A few years ago I picked the habit up again smoking “natural tobacco only” a few nights a week. I don’t know how bad it is for me.
quit 15 years ago via help from “the patch.” it gave me strange nightmares at the time (think giant gun-toting tomato chasing me over a footbridge) and still, up until late december of last year, thought about smoking a cig.
it took my mom being placed on a ventilator after 50+ years of smoking to kill the urge. mom is better (thank you, God), but has COPD and emphysema because of her addiction. all i can say is we are all still at risk, we who once smoked. i can’t even add up the years of second-hand crap i would inhale because smoking in the house and the car wasn’t even thought of as a danger “back in the day.”
Thanks for the encouraging words you left on http://journeytoquit.blogspot.com Pete. It is appreciated. Today is day 23 of quitting after 26 years of smoking. I lost a parent to lung cancer many moons ago — and yet, I still smoked. Somewhere DEEP in my mind are the rhymes and reasons for why I ever picked up the habit to begin with (especially after such a horrible experience and first hand knowledge of the after effects), and why I decided to finally quit. I wish it were as easy to put down as it was to pick up, but this habit WILL be kicked.

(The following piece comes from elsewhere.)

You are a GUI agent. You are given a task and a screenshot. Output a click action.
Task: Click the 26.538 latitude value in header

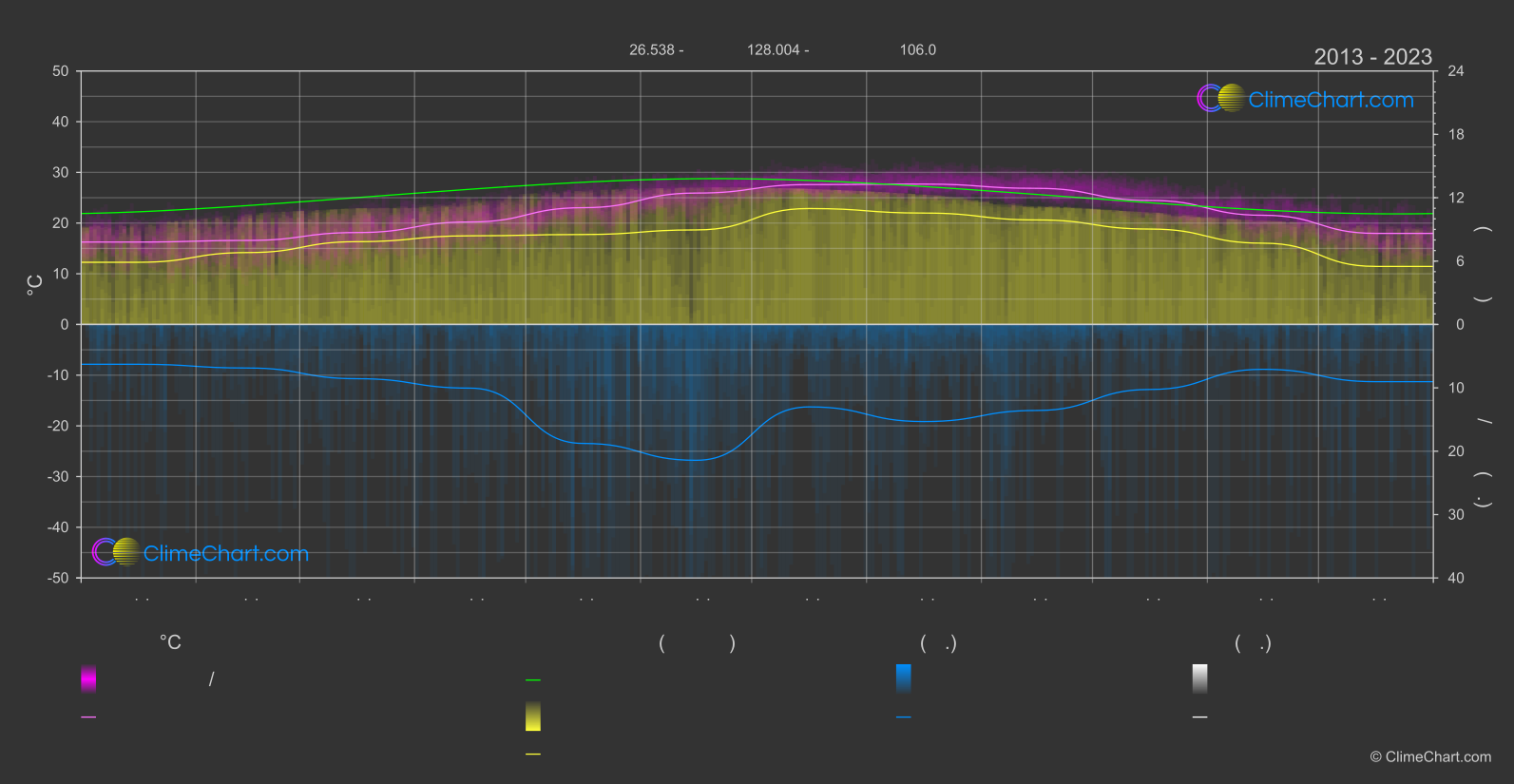[651, 49]
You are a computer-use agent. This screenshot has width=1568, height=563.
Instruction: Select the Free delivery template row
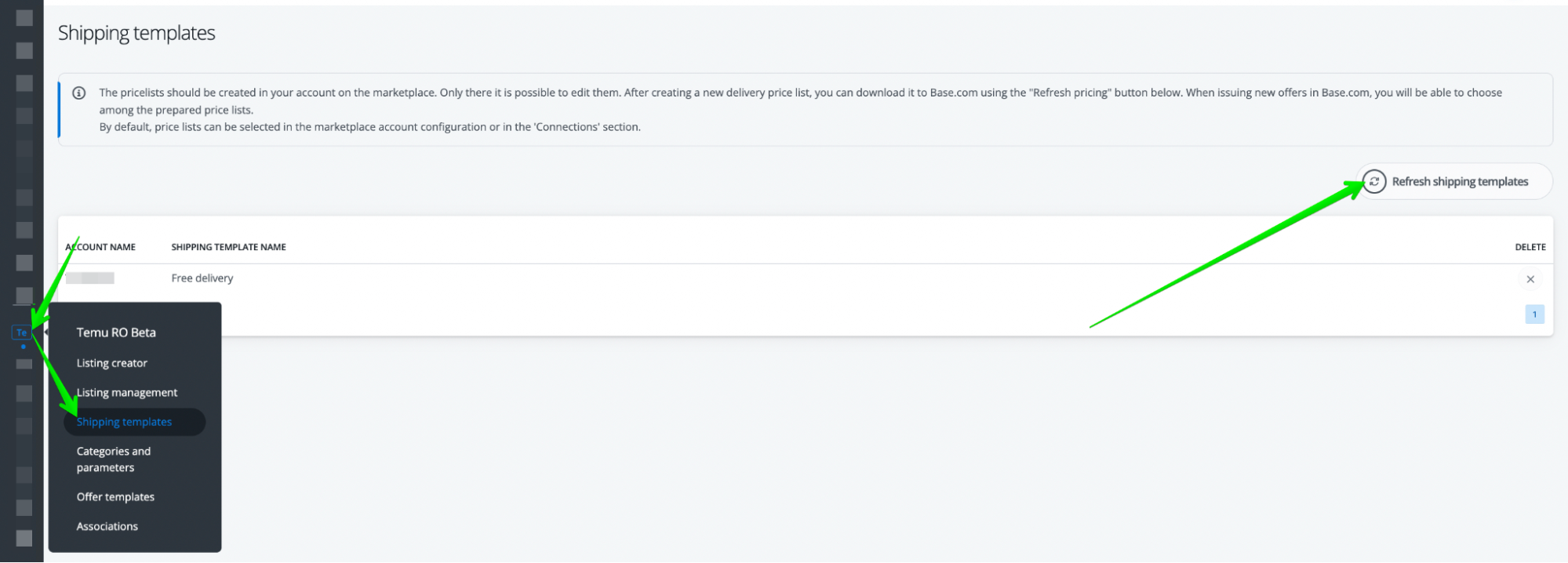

I smoked briefly (and I wasn’t very good at it) for about six months during a very stressful time. How did I quit? Cold turkey. At the same time I stepped on a plane to the other side of the world (Australia) to start a new life, I smoked that last cigarette. Giving up was never was a problem for me. I never liked it that much and settling into life here was a big enough distraction. If only chocolate was as easy…
I quit cold turkey from the first day of the new year and managed 2 months clean before last week.Its nuts and terribly difficult since both my brother and father smoked while I was quitting.And being an Indian that means two smokers in the same house as one trying to quit. All the two months I got withdrawals and nicotine urges every single day.Its maddening.Like a on going struggle.
Thank You
The Pistol fires back: You are very welcome. Thanks for visiting.
My respect to all of you for quiting and telling your stories.
I am 19… smoke for around a year… In college.. everyone is like your killing your self slowly… I responded to “everyone dies someday.”
What really gets me is that this young already started to develop health problems..
Others hate to see it.. try your mother, father, family and friends… they don’t want to see a relative die….
My girlfriend had a loot of hurt in her eyes when ever I lit up… I knew this was not good… Her mom has some sort of exsmoker inhaler system she has to use all the time (she was a chronic smoker)
What did I do…..
I Quit… God gave us will, it is up to us whether or not we want to execute it.
~A little input
The Pistol fires back: Praise God you had the motivation to quit. Now continue to pray for strength.